Незнакомец задумался.
– Нет, – сказал он, – я не новогородец, а недавно был там, живал и прежде.
«Живал? Где же ты живешь всегда?»
– Где? На том месте, где я стою. Много ли человеку надобно: кусок хлеба для утоления голода – он у меня в котомке; чашка воды для спасения от жажды, но – возьми горсть снега, так и напился, а снегу в Руси видишь сколько – не занимать стать (незнакомец обвел около себя рукою, указывая на сугробы, окружавшие все окрест их); сажень места, где прилечь живому… мертвому, – нечего о себе заботиться: сыщется земля-матушка, в которой грешные кости согреются от зимы смертной, найдется лоскут холстины, в который завернут землю, земле отдаваемую, и руки, которыми уровняют твою могилу, чтобы проложить по ней дорогу живым! А нечего сказать – побродил я на веку своем по Руси, православной и неправославной… Где я не был? В Киеве, в Галиче…
«В нашем Галиче?»
– И в вашем Мерском, и в Волынском…
«И в Волынском? Скажи-ка, товарищ дорогой, что там ты видел?»

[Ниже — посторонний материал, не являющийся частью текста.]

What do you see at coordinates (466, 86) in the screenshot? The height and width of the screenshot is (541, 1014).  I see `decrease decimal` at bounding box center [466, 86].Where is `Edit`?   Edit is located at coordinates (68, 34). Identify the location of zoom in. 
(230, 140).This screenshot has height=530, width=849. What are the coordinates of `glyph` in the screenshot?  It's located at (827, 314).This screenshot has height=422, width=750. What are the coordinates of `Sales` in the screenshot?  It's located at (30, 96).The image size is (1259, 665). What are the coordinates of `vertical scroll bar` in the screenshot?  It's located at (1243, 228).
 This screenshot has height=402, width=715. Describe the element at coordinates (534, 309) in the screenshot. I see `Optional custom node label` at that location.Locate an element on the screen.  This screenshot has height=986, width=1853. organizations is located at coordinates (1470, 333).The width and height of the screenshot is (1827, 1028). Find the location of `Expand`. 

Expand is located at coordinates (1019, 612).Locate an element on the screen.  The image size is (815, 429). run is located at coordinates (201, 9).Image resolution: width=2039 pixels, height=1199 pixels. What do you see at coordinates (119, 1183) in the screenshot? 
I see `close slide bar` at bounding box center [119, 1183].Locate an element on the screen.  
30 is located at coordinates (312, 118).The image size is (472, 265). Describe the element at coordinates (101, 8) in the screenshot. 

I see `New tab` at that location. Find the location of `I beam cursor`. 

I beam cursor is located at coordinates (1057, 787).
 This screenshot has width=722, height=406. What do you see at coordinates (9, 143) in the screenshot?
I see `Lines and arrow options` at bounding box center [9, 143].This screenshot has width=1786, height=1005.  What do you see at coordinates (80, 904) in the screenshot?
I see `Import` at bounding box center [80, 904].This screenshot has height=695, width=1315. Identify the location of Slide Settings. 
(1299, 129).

– Там то же, что и везде: живут люди, с руками и с ногами, а иные и с пустыми головами.
«Ведь, я слыхал, там бывали сильные русские, православные князья?»
– Как же. Меня привел Бог поклониться гробам князя Даниила, князя Романа Галицкого, князя Мстислава Мстиславича, князя Владимирка Володаревича, князя Ярослава Владимирковича, князя Льва Данииловича… Эх! соколы золотокрылые! Спите вы крепко в сырой земле и не явитесь стать копьем богатырским за землю русскую! Угры, ляхи, литва, татарщина, молдаванщина в областях ваших, а если и бродят там кое-где кочевья русские, то не походят они на русских. Вот, приятель, диковина! Спустился я по Днепру вниз, на Днепровские острова – степь голая, да кое-где виднеются притоны берладничьи, живет русский народ, смесь такая – ночью, как воры стерегут добычу, а днем прячутся в камышах, да в землянках, и считают богатырство только головами вражескими… Они себя и Русью-то не называют. Спросишь: кто ты? отвечает – вольный казак!
«А веры христианской?»
– Как же, христианской, и говорят по-русски; расселились до самого моря Черного, как шмелиные гнезда. Много нечисти всякой между ими – и татары, и ляхи, и угры!
«Ты далеко ходил между ними?»
– Был до самого Черного моря, как ходил в святой град Иерусалим.
«В Иерусалим? Ты был в Иерусалиме?» – сказал дедушка Матвей, с невольным почтением.
– Был, был, товарищ. Где я не был! До Иерусалима проплыли мы через три моря: Черное, Белое и Средиземное. Когда проедешь мимо Царяграда, так с одной руки Святая земля, с другой Греческая земля, с третьей Египетская земля. Море Средиземное, как чаша находится среди мира, и меня привел Бог молиться за Русскую землю на самой средине Божьего творения.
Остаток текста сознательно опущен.